0x7f9ec55fe402 in fdb_future_destroy (/lib64/libfdb_c.so+0xd5402)
The documentation of fdb_transaction_on_error() is unclear whether to also destroy the original future.
Pseudo-code:
You always need to destroy your futures, and at first glance that aspect of your code looks correct. I think the issue you may be running into comes from the following line:
Your intent was probably to pass future_error into fdb_future_get_error, and passing error_retry is going to cause an invalid pointer dereference.
Does that mean that making the fix I suggested didn’t solve all of your crashes?

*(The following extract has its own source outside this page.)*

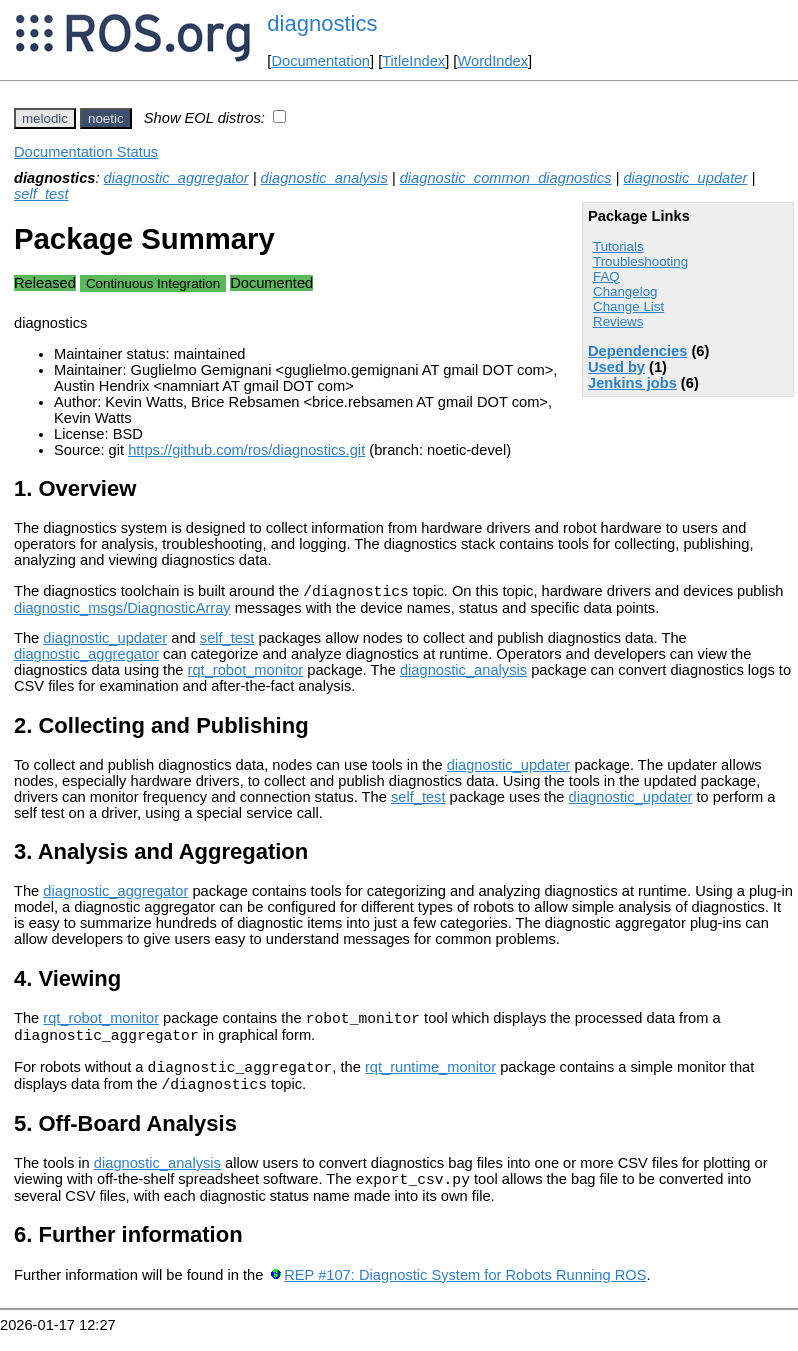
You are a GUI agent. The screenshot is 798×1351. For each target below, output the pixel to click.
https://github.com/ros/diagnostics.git (246, 450)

The example you originally pasted crashed for me as written but works if I make that change.
Do you have some code for a reproduction that I could play with?
Yes, the above pseudo-code (“error_retry” -> “future_error”) is wrong.
But this is not the problem.
So far I could not create a reproducible testcase.
It happens when I read multiple records within a transaction and (one?) read times out because the server is overloaded (a cheap Intel NUC in my case).
I will compile FDB with address-sanitizer - maybe it will report some useful information.
I forgot to mention, that the client crashes (not the server). The segfault is a rare case.
The future passed to fdb_future_destroy() is correct.
FDB 6.1.2 - compiled USE_ASAN=on
=================================================================
==26316==ERROR: AddressSanitizer: SEGV on unknown address 0x7f1c5280001a (pc 0x7f1c42679efb bp 0x7fff98c214e0 sp 0x7fff98c1db80 T0)
==26316==The signal is caused by a READ memory access.
#0 0x7f1c42679efa in fdb_future_destroy /home/login/foundationdb-6.1.2/bindings/c/fdb_c.cpp:154
#1 0x16e3aea in load_records foundationdb.cpp:982
[...snip...]
AddressSanitizer can not provide additional info.
SUMMARY: AddressSanitizer: SEGV /home/login/foundationdb-6.1.2/bindings/c/fdb_c.cpp:154 in fdb_future_destroy
==26316==ABORTING
As far as I can tell this happens only:
a) Reading multiple records in parallel
b) A read returns the error: 1031: Operation aborted because the transaction timed out
ASAN is not very helpful. Is there a compile option to get a better backtrace?